Research Information System
JOURNAL OF PHOTOCHEMISTRY AND PHOTOBIOLOGY A-CHEMISTRY, vol.421, 2021 (SCI-Expanded, Scopus)
Herein, a rhodamine based nanosensor platform (RHD-NPs) was designed and prepared for the sensing of Hg2+ in the near-perfect aqueous medium (v/v, 0.01/99.99, acetone/water). The structure, aqueous stability, surface charge and particle size of RHD-NPs were analyzed by using zeta particle sizer, scanning electron microscopy (SEM) and UV-Vis spectrophotometry.

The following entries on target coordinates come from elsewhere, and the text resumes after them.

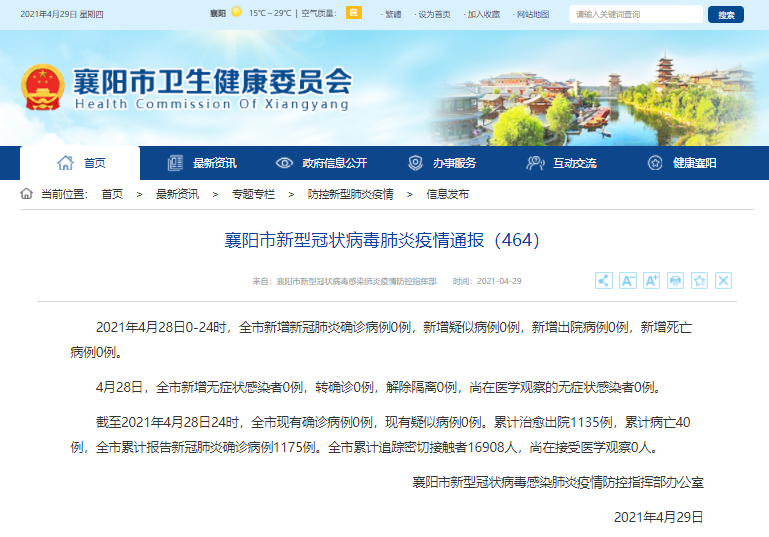The height and width of the screenshot is (537, 769).
Task: Click the sunny weather icon
Action: 236,13
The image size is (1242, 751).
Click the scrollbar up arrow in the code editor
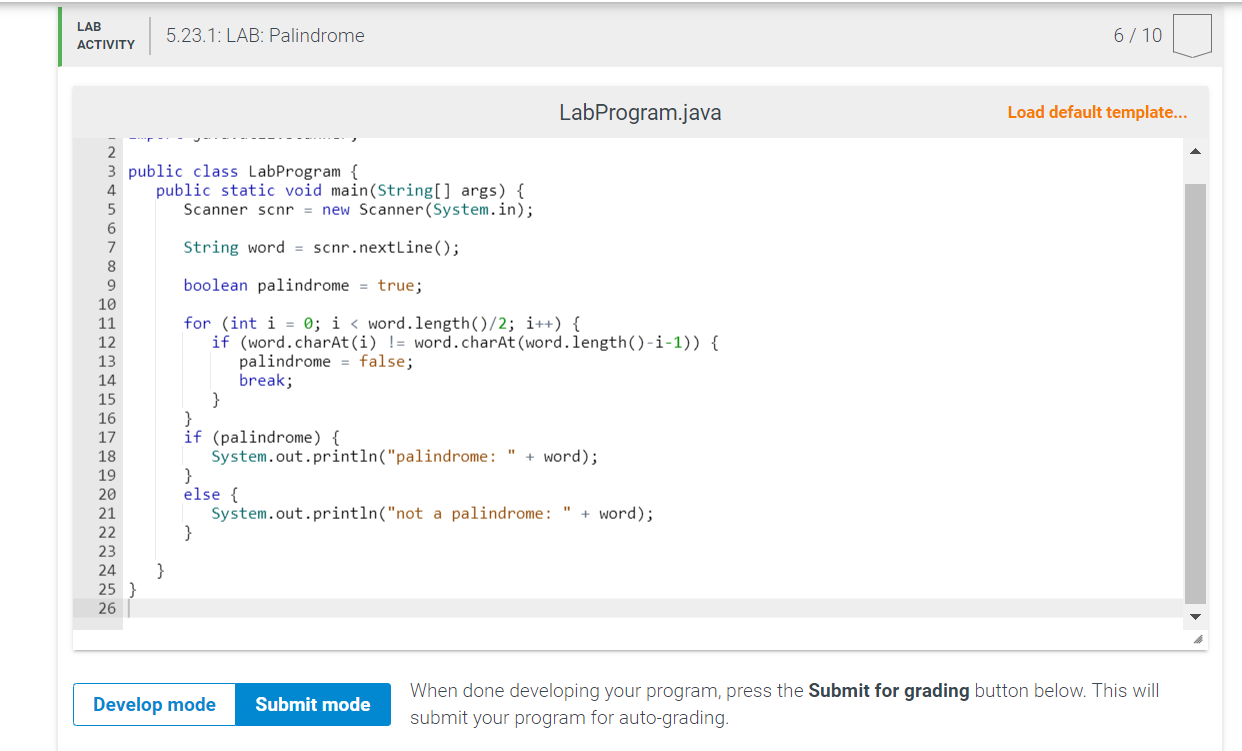(x=1196, y=150)
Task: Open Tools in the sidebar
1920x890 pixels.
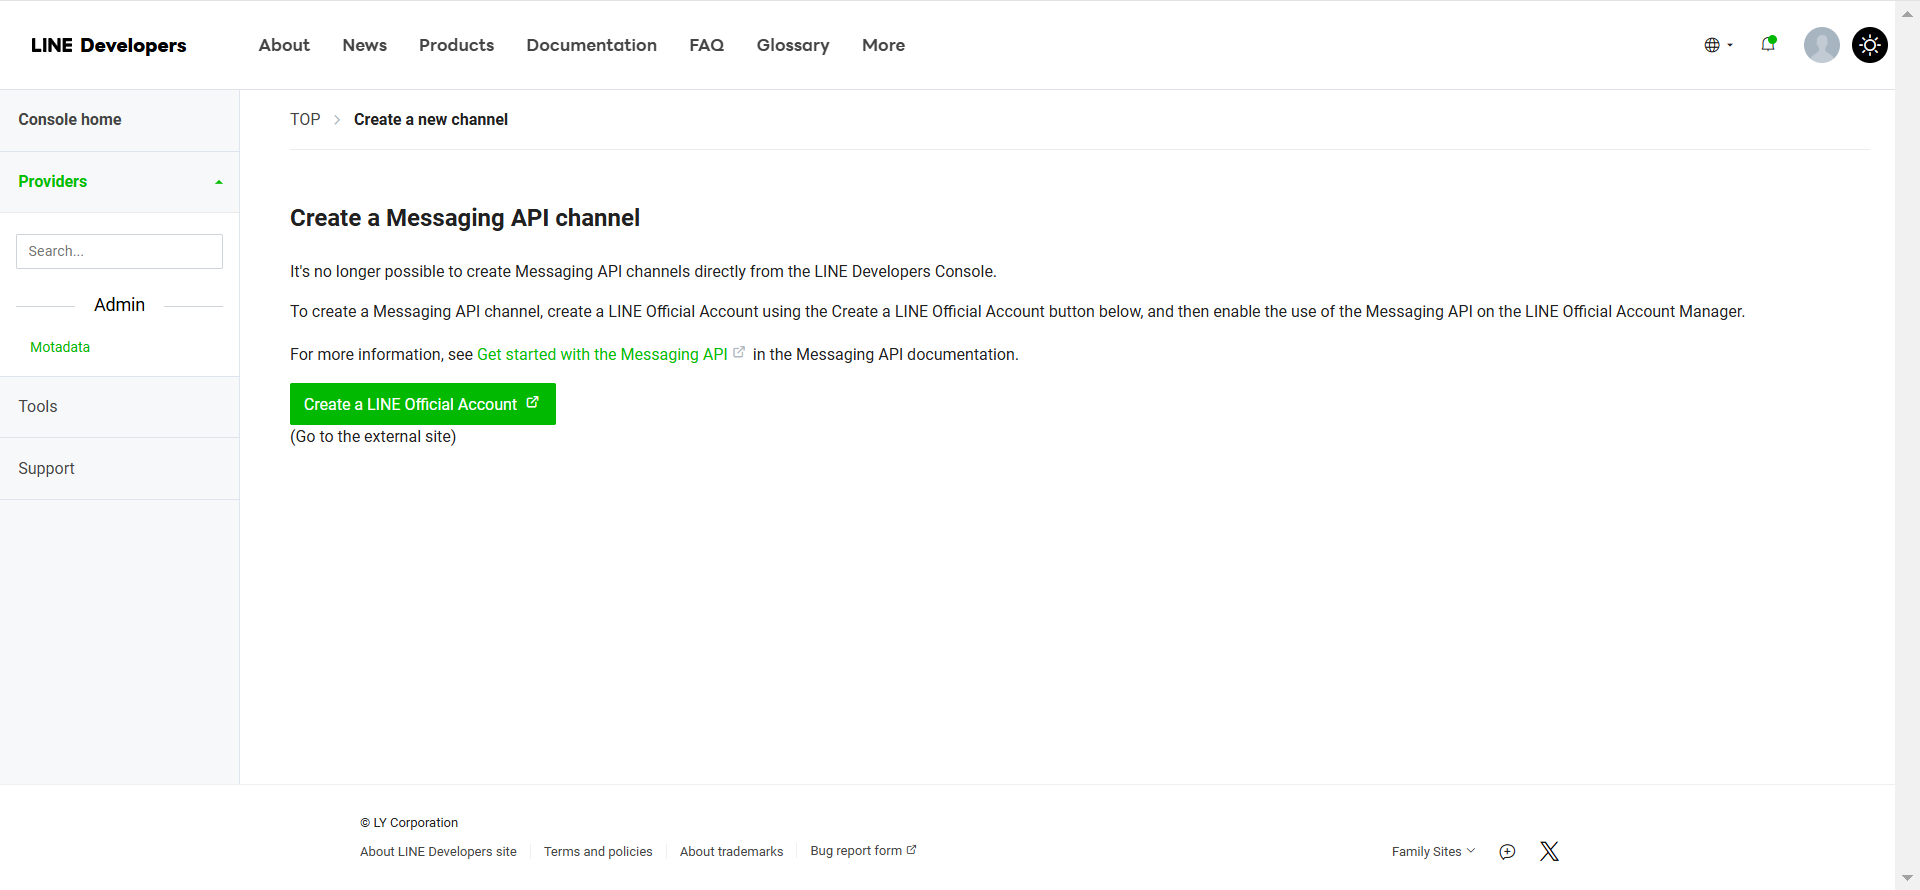Action: click(x=38, y=407)
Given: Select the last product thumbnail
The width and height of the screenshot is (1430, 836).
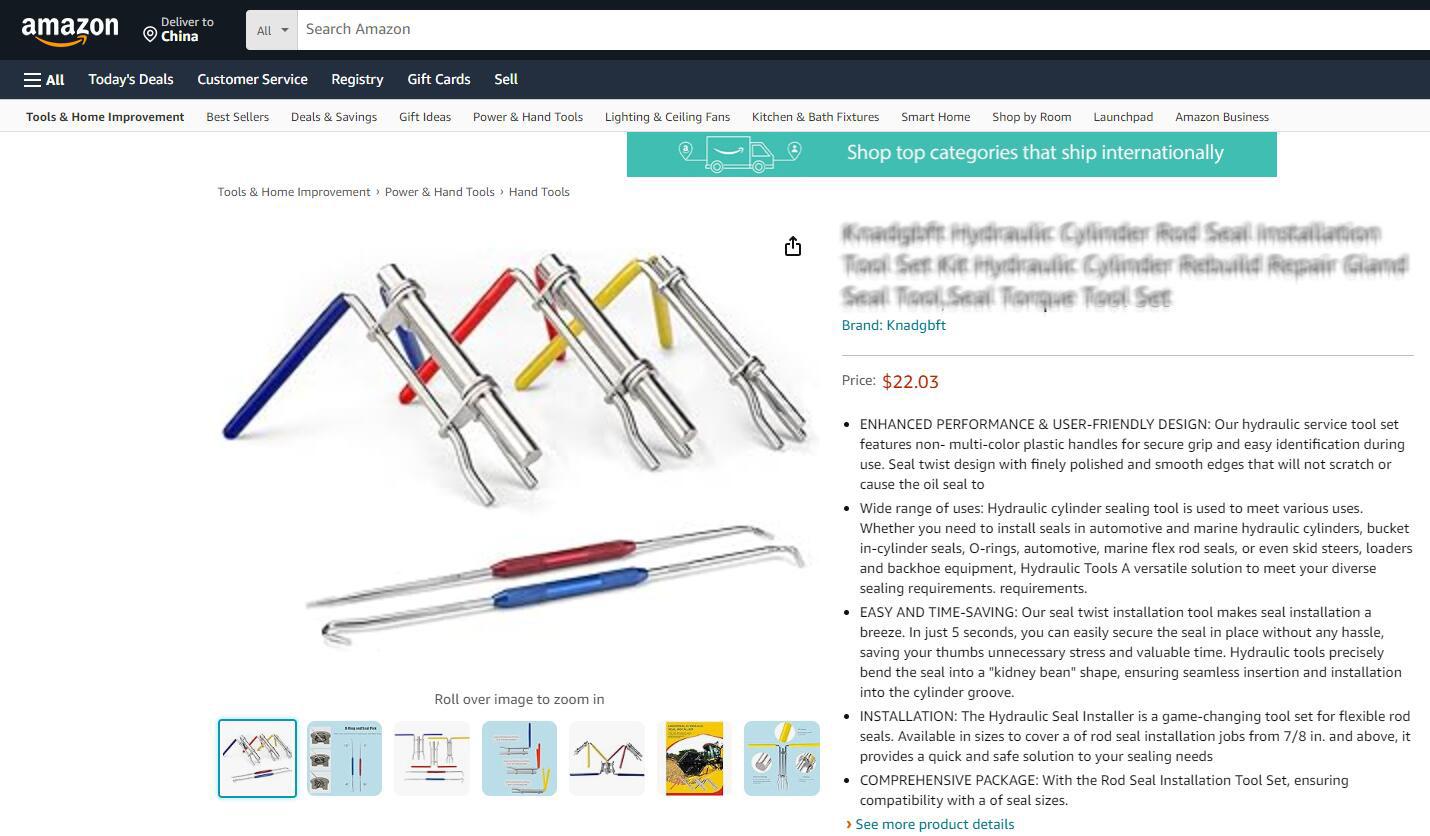Looking at the screenshot, I should coord(782,758).
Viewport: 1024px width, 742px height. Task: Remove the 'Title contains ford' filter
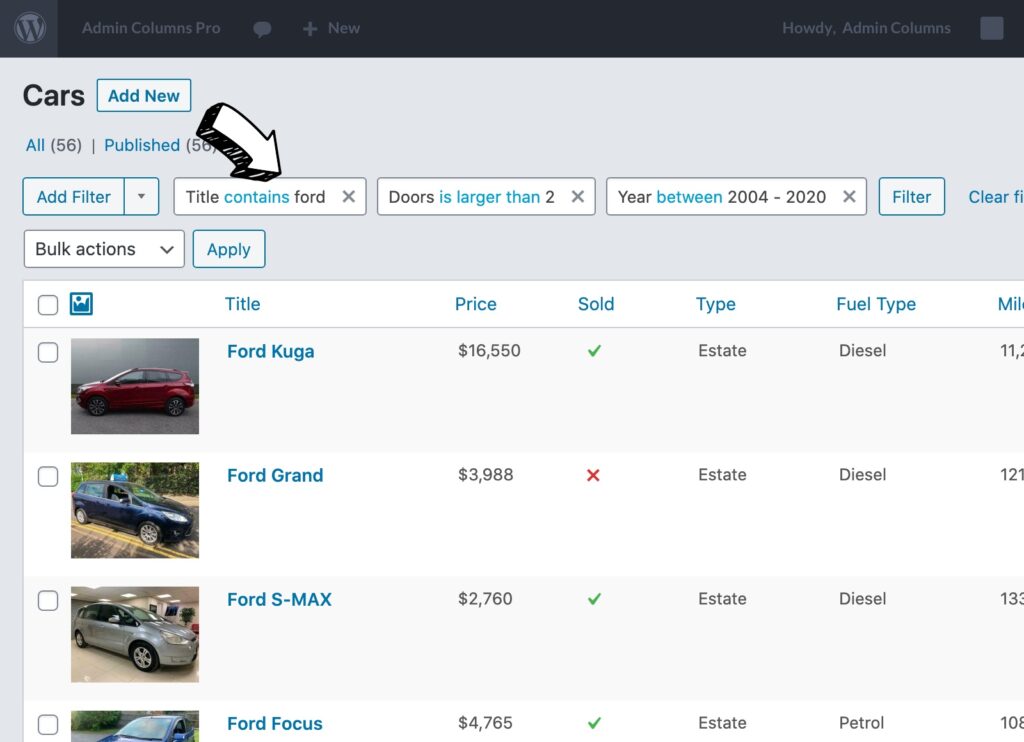tap(349, 197)
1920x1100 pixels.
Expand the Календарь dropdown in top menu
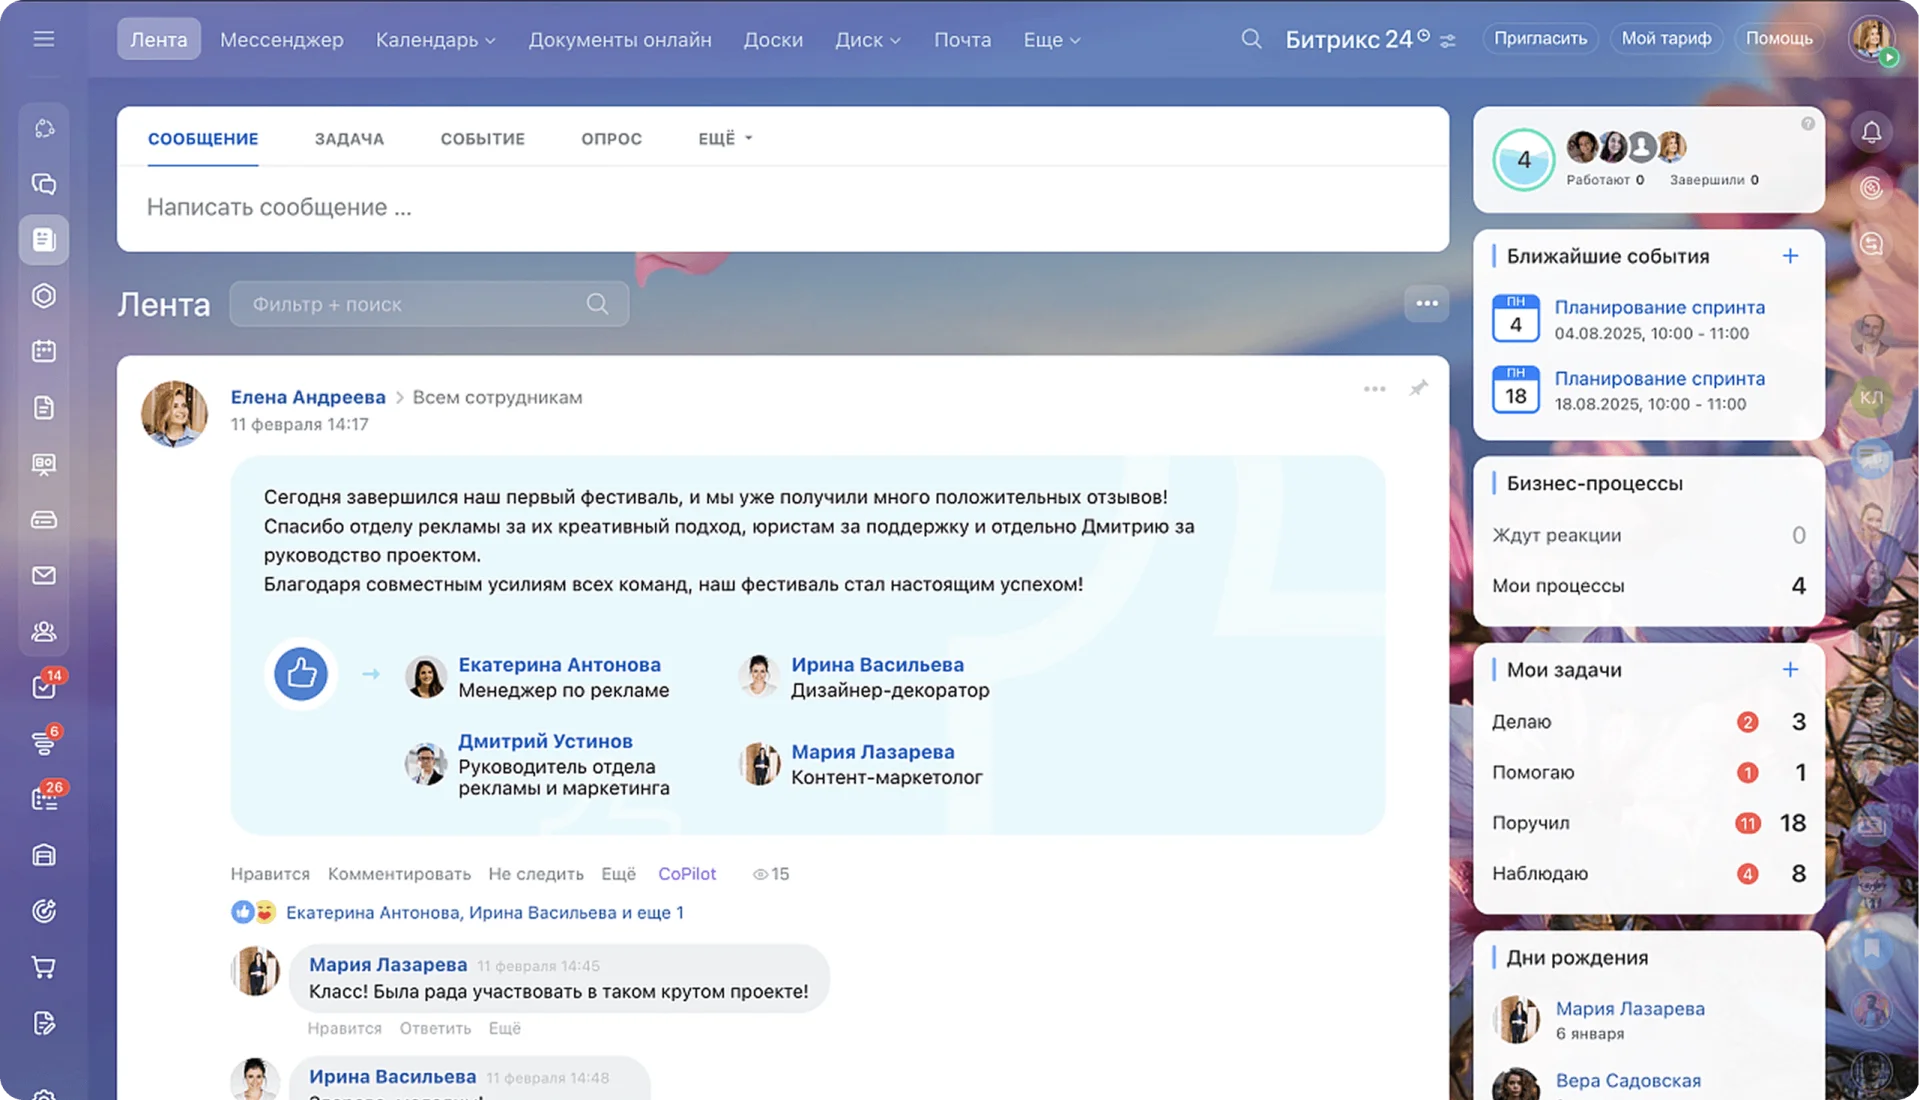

The spherical shaped morphology of RHD-NPs has 61.4 nm particule size. The interaction ability of RHD-NPs towards various heavy metal ions was evaluated with UV-Vis and fluorescence spectroscopies. After the transferring of Hg2+ to RHD-NPs, a new absorption band at 562 nm was observed due to the ring-opening mechanism of rhodamine structure. The remarkable emission enhancement at 582 nm was observed through the adding of Hg2+ because of chelation-enhanced fluorescence (CHEF) and aggregation-induced enhanced emission (AIEE) phenomena. RHD-NPs nanosensor system showed good selectivity for Hg2+ monitoring with a nanomolar-level detection limit of 6.56 nM. The binding constant of RHD-NPs with Hg2+ was determined to be 10.06 x 10(3) M-1 based on the Benesi-Hildebrand graph and a maximum value of Job's graph was about 0.5 ratio (1:1) between RHD-NPs and Hg2+.The smartphone-based technique revealed an outstanding potential of the RHD-NPs platform for the sensing of Hg2+ without further device. A visual colorimetric strip based on papers with excellent selectivity towards Hg2+ without interfering competition ions, was produced with the white-to-pink color signal change. The RHD-NPs was also employed for the quantitative determination and real-time monitoring of Hg2+ in real samples.